Yesterday I did have babysitting from 6 to 10 PM, but by the time the sitters arrived the stress of being with my son and not being able to make him happy was probably visible as currents arcing off my head. All I could do was stagger off to a restaurant and glaze out over a book. You know how wearing it is to watch a toddler? Imagine your toddler only getting more intense, less communicative, much stronger, sporadically violent, and becoming an escape artist. I am sorry for complaining so much but today was fifteen hours straight with no break.
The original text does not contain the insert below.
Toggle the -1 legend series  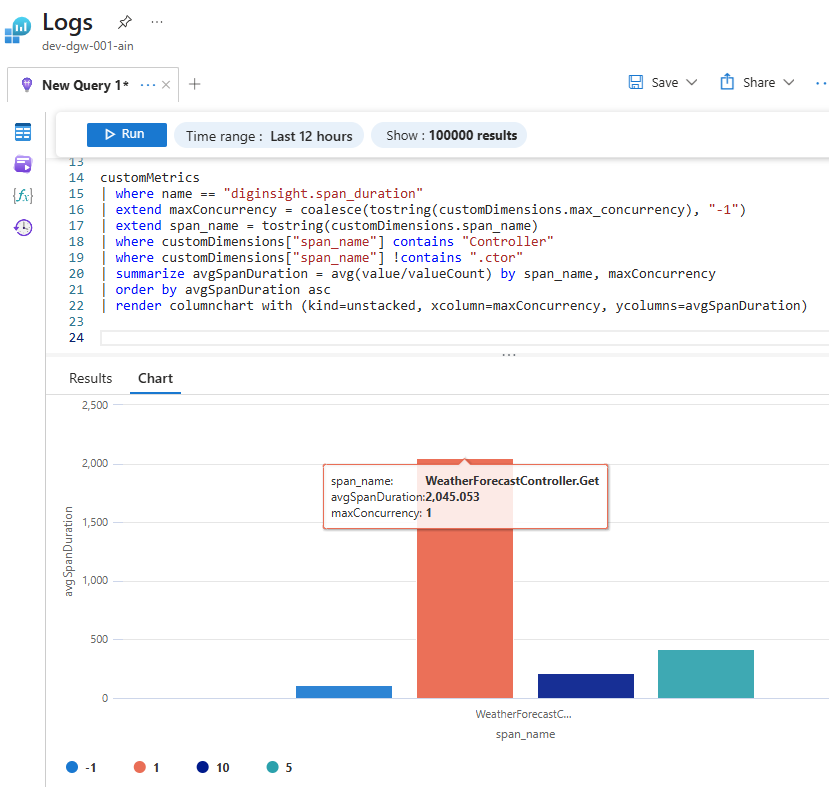(81, 767)
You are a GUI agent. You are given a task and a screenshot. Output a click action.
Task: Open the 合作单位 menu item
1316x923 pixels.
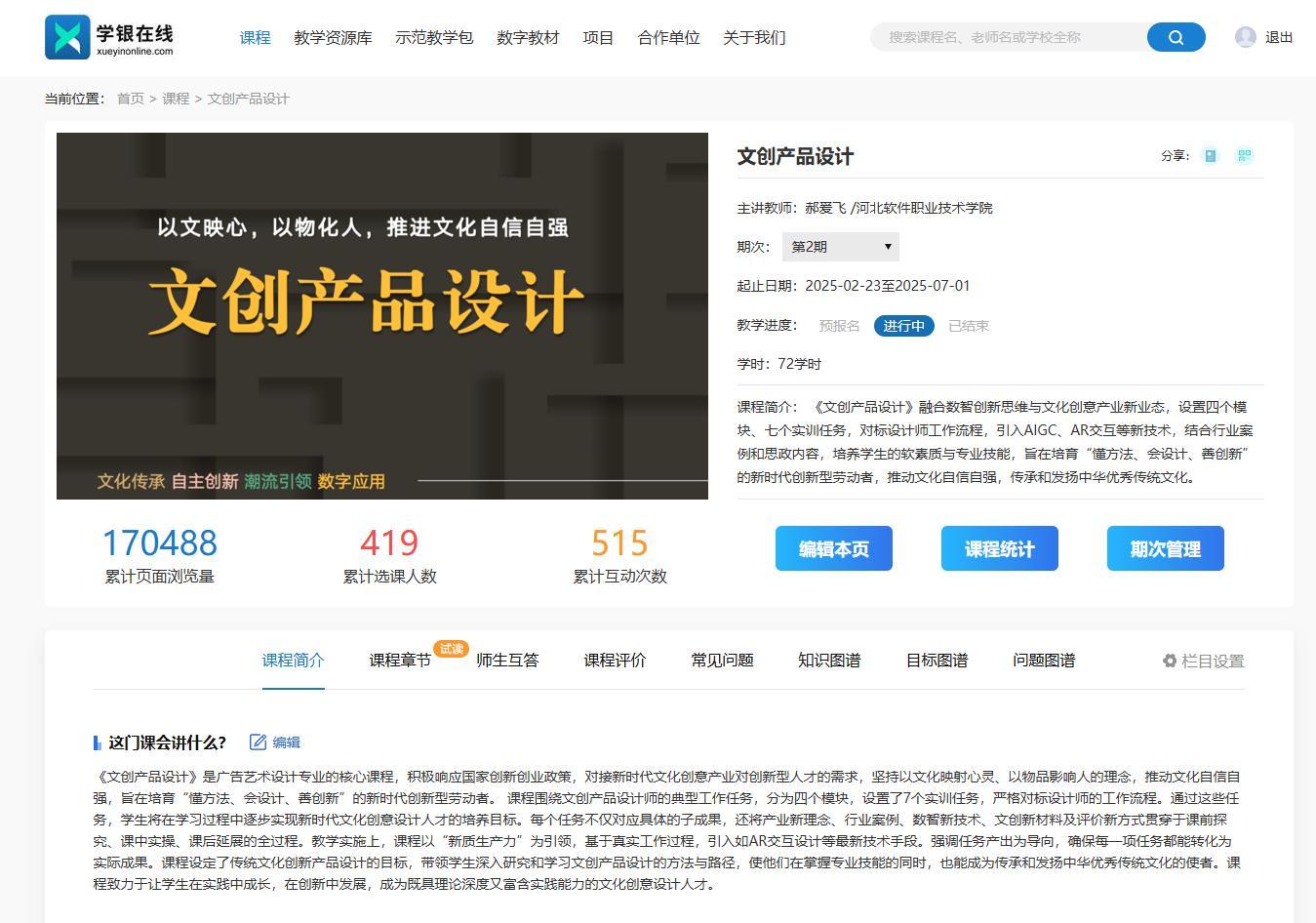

In the midst of all of this I am supposed to be working on a real work project (due tomorrow) plus getting people to write stories for CISWY Seattle. If you know any Seattle-area writers who are mopey about the wait list for reading at the Salon of Shame, send them to us; we specifically scheduled our event so as not to conflict with SoS or tread on their toes in any way.
I feel doubly bad moaning because most of my local friends are also going through perpetual crises, the kind that would be heart-wrenching yet fascinating in a movie or novel, but which really suck on a recurring basis. Although it strikes me that our lives would make a great Reality TV Show: AUTISM FAMILIES: AREN'T YOU GLAD THIS ISN'T YOU?
If I was to stand at a wishing well*, I would wish for no more emotional or physical pain, no more smeared poop, and much more sleep and donated babysitting. And moments like Sage's and DivaLea's. For all of us.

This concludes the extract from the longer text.